In [14]:
!pip3 install torch torchvision torchaudio
!pip3 install ale_py gymnasium
!pip3 install opencv-python
!pip3 install pympler
!pip3 install logging



In [15]:
import os
from collections import defaultdict, deque
import random
import sys
from pympler import asizeof
import gc
import time  # Add for timing

import matplotlib.pyplot as plt
import pandas as pd
import seaborn as sns
from matplotlib.patches import Patch
import numpy as np
import cv2

import ale_py
import gymnasium as gym
from gymnasium.vector import SyncVectorEnv  # Correct import for gymnasium

import torch
import torch.nn.functional as F
from torch import nn, optim
from torch.utils.data import DataLoader

import torchvision
import torchvision.datasets as datasets
import torchvision.transforms as transforms

from tqdm import tqdm
import logging

In [16]:
gym.register_envs(ale_py)

# ===== CONFIGURATION =====
# Add parallel environment settings
N_ENVS = 8  # Number of parallel environments
N_STEPS = 100  # Collect 100 steps before training
N_UPDATES = 4  # Number of training updates after collecting steps

# Image cropping parameters
CROP_TOP = 34
CROP_BOTTOM = 16
CROP_LEFT = 0
CROP_RIGHT = 0
RESIZE_WIDTH = 84
RESIZE_HEIGHT = 84

# Training hyperparameters
LEARNING_RATE = 0.1
N_EPISODES = 100
START_EPSILON = 0.7
FINAL_EPSILON = 0.1
EPSILON_DECAY = (START_EPSILON - FINAL_EPSILON) / (N_EPISODES * 1000)  # Decay per step
DISCOUNT_FACTOR = 0.99
MEMORY_CAPACITY = 1000000
MEMORY_FILL_SIZE = 50000
MINIBATCH_SIZE = 8192
TARGET_UPDATE_FREQ = 1000
MAX_STEPS_PER_EPISODE = 5000
REWARD_CLIP = True
MODEL_FILE = "dqn_pong"
LOAD_MODEL = "dqn_pong_best.pth"  # or False
# =========================

device = torch.device("cuda" if torch.cuda.is_available() else "cpu")
print(f"Using device: {device}")

# Create vectorized environment
def make_env():
    env = gym.make("ALE/Pong-v5")
    return env

env_fns = [make_env for _ in range(N_ENVS)]
vec_env = SyncVectorEnv(env_fns)
print(f"Created vectorized environment with {N_ENVS} parallel instances")

Using device: cpu
Created vectorized environment with 8 parallel instances


In [17]:
# preprocessing image


# preprocess image demonstration
"""
def preprocess_and_show_steps(obs):  # input: 210x160x3 RGB
    fig, axs = plt.subplots(1, 4, figsize=(18, 5))

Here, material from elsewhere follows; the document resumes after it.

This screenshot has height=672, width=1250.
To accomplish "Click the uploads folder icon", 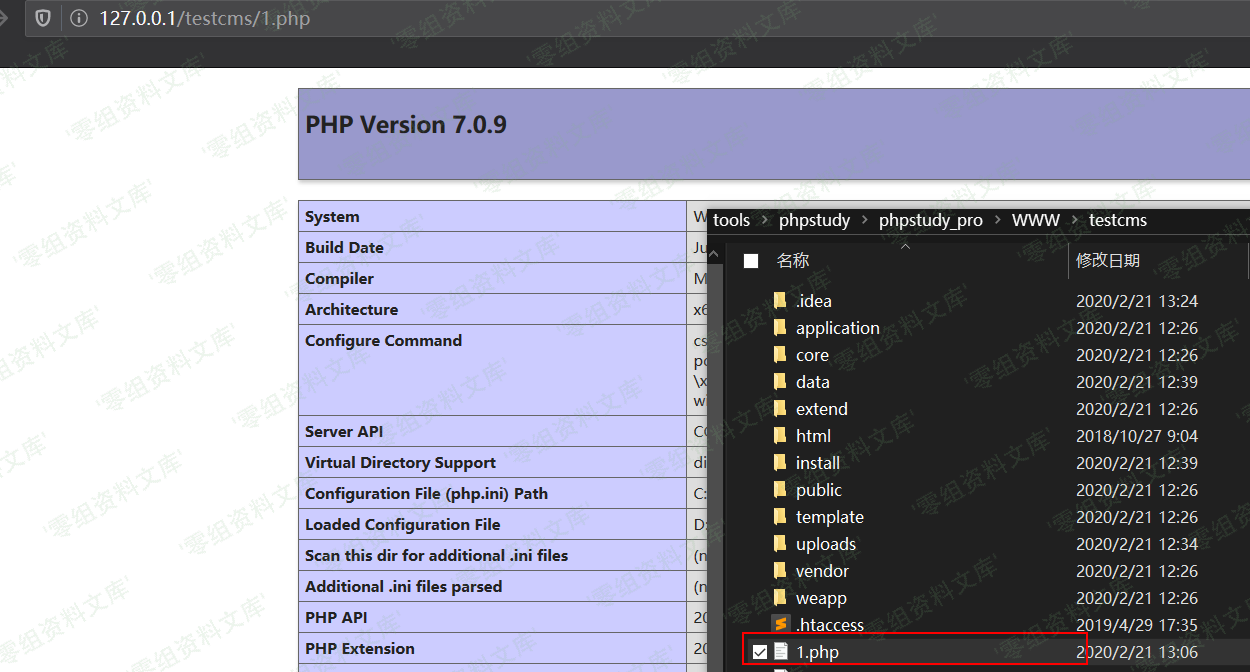I will pos(780,544).
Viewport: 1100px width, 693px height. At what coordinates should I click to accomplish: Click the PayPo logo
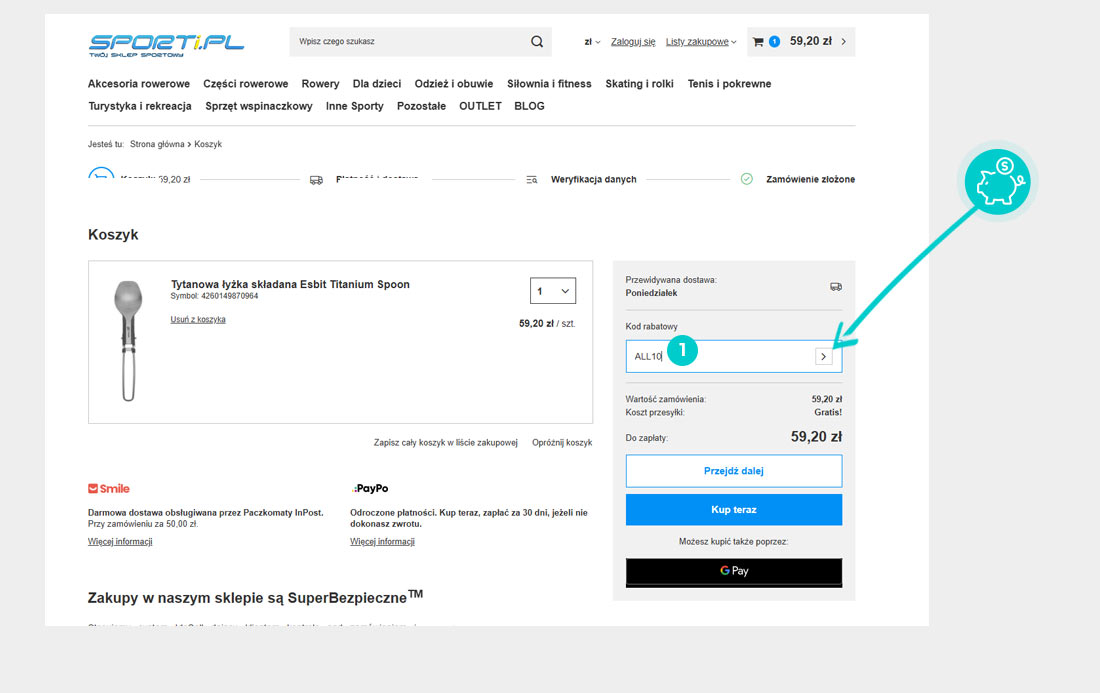pos(370,489)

    # Step 1: Show original RGB image
    axs[0].imshow(obs)
    axs[0].set_title("Original RGB (210x160)")
    axs[0].axis('off')

    # Step 2: Convert to grayscale
    greyscaled = np.dot(obs[..., :3], [0.299, 0.587, 0.114]).astype(np.uint8)
    axs[1].imshow(greyscaled, cmap='gray')
    axs[1].set_title("Grayscale")
    axs[1].axis('off')

    # Step 3: Crop image vertically (rows 95 to 195)
    cropped = greyscaled[95:195, :]
    axs[2].imshow(cropped, cmap='gray')
    axs[2].set_title("Cropped (95:195)")
    axs[2].axis('off')

    # Step 4: Resize to 100x50 using nearest neighbor
    resized = cv2.resize(cropped, dsize=(50, 25), interpolation=cv2.INTER_NEAREST)
    axs[3].imshow(resized, cmap='gray')
    axs[3].set_title("Resized to 100x50")
    axs[3].axis('off')

    plt.tight_layout()
    plt.show()

    return resized

# Run and visualize preprocessing steps
obs, info = env.reset()
processed = preprocess_and_show_steps(obs)
"""

def preprocess(obs,
               crop_top=CROP_TOP,
               crop_bottom=CROP_BOTTOM,
               crop_left=CROP_LEFT,
               crop_right=CROP_RIGHT,
               resize_width=RESIZE_WIDTH,
               resize_height=RESIZE_HEIGHT):
    # Convert to grayscale
    if len(obs.shape) == 3 and obs.shape[2] == 3:
        greyscaled = np.dot(obs[..., :3], [0.299, 0.587, 0.114])
    else:
        greyscaled = obs

    # Get image dimensions
    height, width = greyscaled.shape

    # Calculate crop boundaries
    top_bound = crop_top
    bottom_bound = height - crop_bottom
    left_bound = crop_left
    right_bound = width - crop_right

    # Perform cropping
    cropped = greyscaled[top_bound:bottom_bound, left_bound:right_bound]

    # Resize
    resized = cv2.resize(cropped, (resize_width, resize_height),
                         interpolation=cv2.INTER_NEAREST)

    return resized

In [18]:
# defining neural network
# based on this architecture: https://arxiv.org/pdf/1312.5602
# code written by Claude Sonnet 4

class DQN(nn.Module):
    def __init__(self, num_actions, in_channels=4):
        super(DQN, self).__init__()

        # Convolutional layers (standard DQN architecture)
        self.conv1 = nn.Conv2d(in_channels, 32, kernel_size=8, stride=4)
        self.conv2 = nn.Conv2d(32, 64, kernel_size=4, stride=2)
        self.conv3 = nn.Conv2d(64, 64, kernel_size=3, stride=1)

        # Dynamically calculate linear layer size
        with torch.no_grad():
            dummy = torch.zeros(1, in_channels, RESIZE_HEIGHT, RESIZE_WIDTH)
            dummy = F.relu(self.conv1(dummy))
            dummy = F.relu(self.conv2(dummy))
            dummy = F.relu(self.conv3(dummy))
            self.linear_size = dummy.view(1, -1).size(1)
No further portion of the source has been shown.